Virginia Woolf's Orlando (1928) stages one of the central conflicts of modernism. It puts into play the opposing impulses of the longing for cultural centrality--"as large and miscellaneous an audience as possible" (Eliot, Prose 94) (1)--and the desire to write a radical language that stretches or subverts the boundaries of signification and whose inaccessibility to most readers can be claimed as a mark of its authenticity. Orlando raises the tension between the urge to decry the institutions of the literary marketplace and the need to master and manipulate those institutions, for prestige and cultural capital if not for popularity per se--between the writer's wish to be heard and her desire to remain true to her artistic ambition, expressed in Orlando as the wish to refine language into an instrument so efficient, capable of conveying such a dense load of meaning, that it can be understood only by the writer herself and a few select others. This tension is complicated by the contours of the literary marketplace, in which the press and the publishing industry mediate between reader and writer, threatening both the writer's freedom to hew to her own aims and her ability to reach her audience (should she decide that doing so is worthwhile).

In her fiction and journalism of the mid to late twenties, Woolf repeatedly dramatized this conflict with reference to three distinct but related sets of oppositions: art vs. commerce, private vs. public writing, and amateurism vs. professionalism. (2) Woolf in this period reconfigured these categories against a modernist grain--articulated by T. S. Eliot and Ezra Pound in the late 1910s and early 1920s--that attempted to validate literature by associating it with professionalism, thereby freeing it from the taints of commercialism and an amateurism that they consistently gendered feminine (McDonald 78-79). Orlando stages an inquiry into these categories by having its time-traveling main character, a perpetually aspiring writer, attempt to navigate the institutions of a series of historical literary marketplaces as a sort of Gulliver who repeatedly has to learn anew each culture's valuation of art, commerce, professionalism, and amateurism, all the while wavering personally between the desire for privacy and the desire for publicity. As Orlando traipses through time, from the sixteenth to the early twentieth centuries, he or she vacillates from the extremes of wishing to write only for a lover, using the radically refined patois Woolf would describe in The Waves as "some little language such as lovers use" (238) to powerfully desiring to be read, to be sold, to be popular. (3) Orlando's travels involve each era's literary world, from the Renaissance patronage system to the eighteenth-century salon-Spectator scene to the late nineteenth-century development of mass publishing. Each of these settings calls attention to its particular configuration of the author-reader relationship and its relative mediacy or immediacy. In every case, though, Orlando's constructions of the relationship between writer and audience is marked by anxieties we can recognize in Virginia Woolf.

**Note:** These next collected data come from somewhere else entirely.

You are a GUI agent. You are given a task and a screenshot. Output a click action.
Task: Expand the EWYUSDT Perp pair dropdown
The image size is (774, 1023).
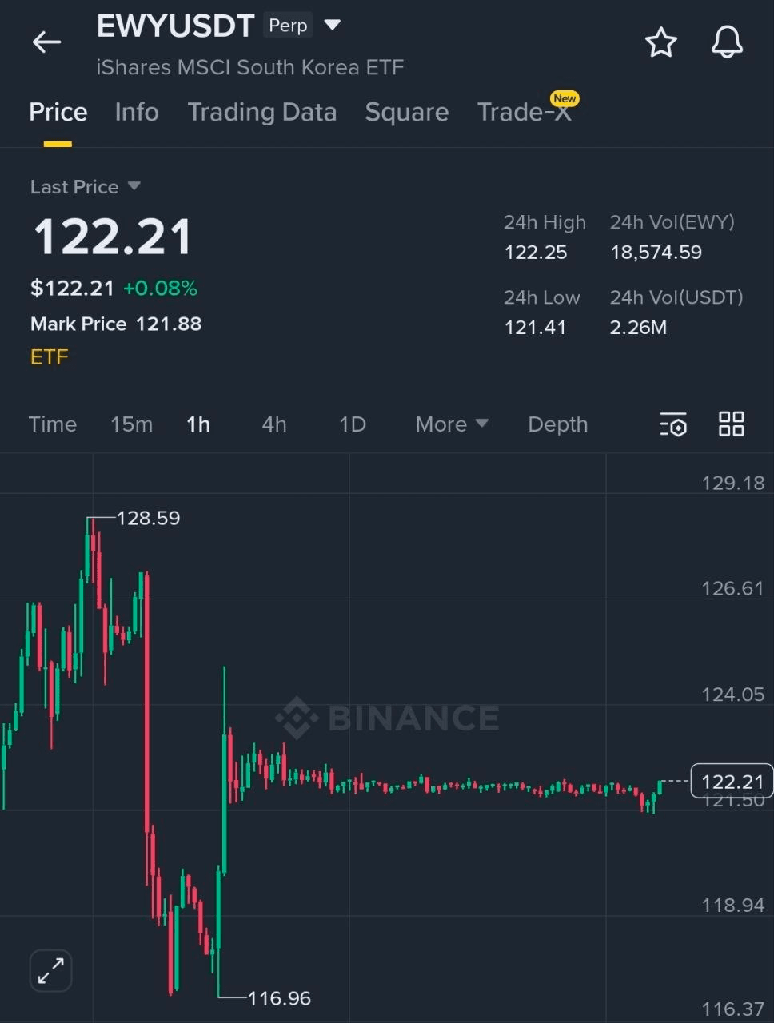click(333, 26)
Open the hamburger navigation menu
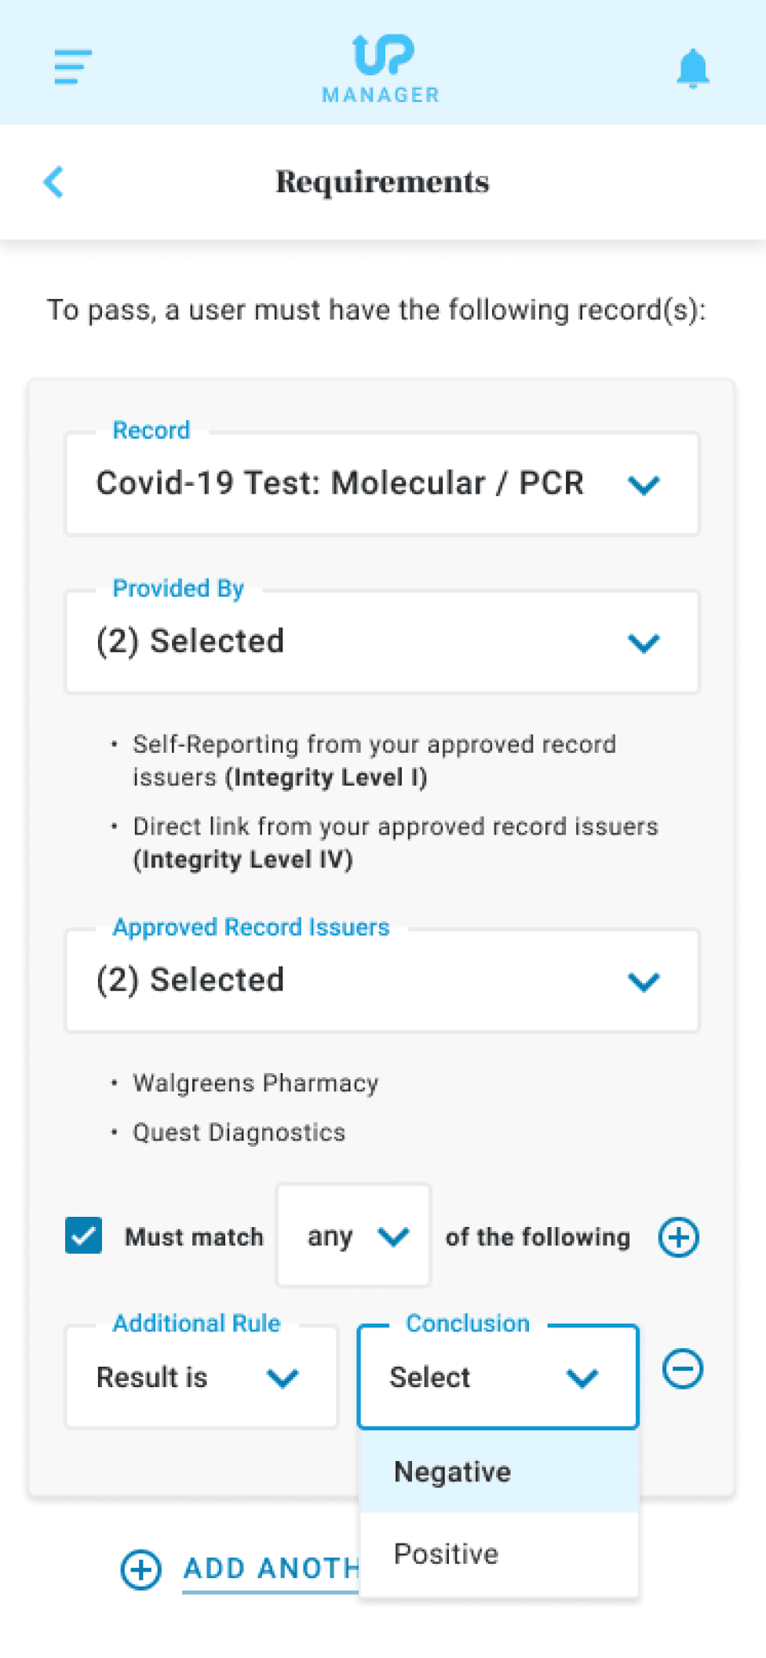Image resolution: width=766 pixels, height=1658 pixels. pos(73,67)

All novelists of early twentieth-century England had to contend with a saturated book market and an industry of literary middlemen (and women) who stood between them and their desired audience. (4) Many writers were concerned, as well, with the professionalization issue--with literature's establishment as an academic subject, the emergence of a professional class of critics, and the aura of seriousness and relevance that literature might attain through these processes. Woolf's unique intervention in these discussions, in Orlando and in her journalism of the mid-twenties, was to collapse the two issues, positing professionalism as itself a market force that threatened to raise obstructions between writers and readers--a claim that undermined the professional's purportedly special status as outside or above the economy of commodities. That is to say, Woolf reconfigures the standard binaries, aligning professionalism with publicity and commercialism--all of which raise obstacles or exact compromises threatening to a fruitful writer-audience relationship. Woolf was willing to engage with the multiply mediated literary public sphere of the mid to late twenties. (Indeed, the period marks her emergence as a successful author.) But she also used her fiction and nonfiction of the period to probe its difficulties and costs. One way she critiqued the literary public sphere was by constructing imagined exchanges between readers and writers that were more private, more intimate, thus holding out an ideal that, while unattainable under market conditions, and perhaps incompatible with publishing, represented a better balance of power between readers and writers than anything she saw as currently possible. Woolf's writing of the late twenties suggests that professionalism and patronage--two characteristic modernist ways of holding (or seeming to hold) the marketplace at bay--neither guaranteed the writer's integrity nor came without costs to the reader-writer relationship.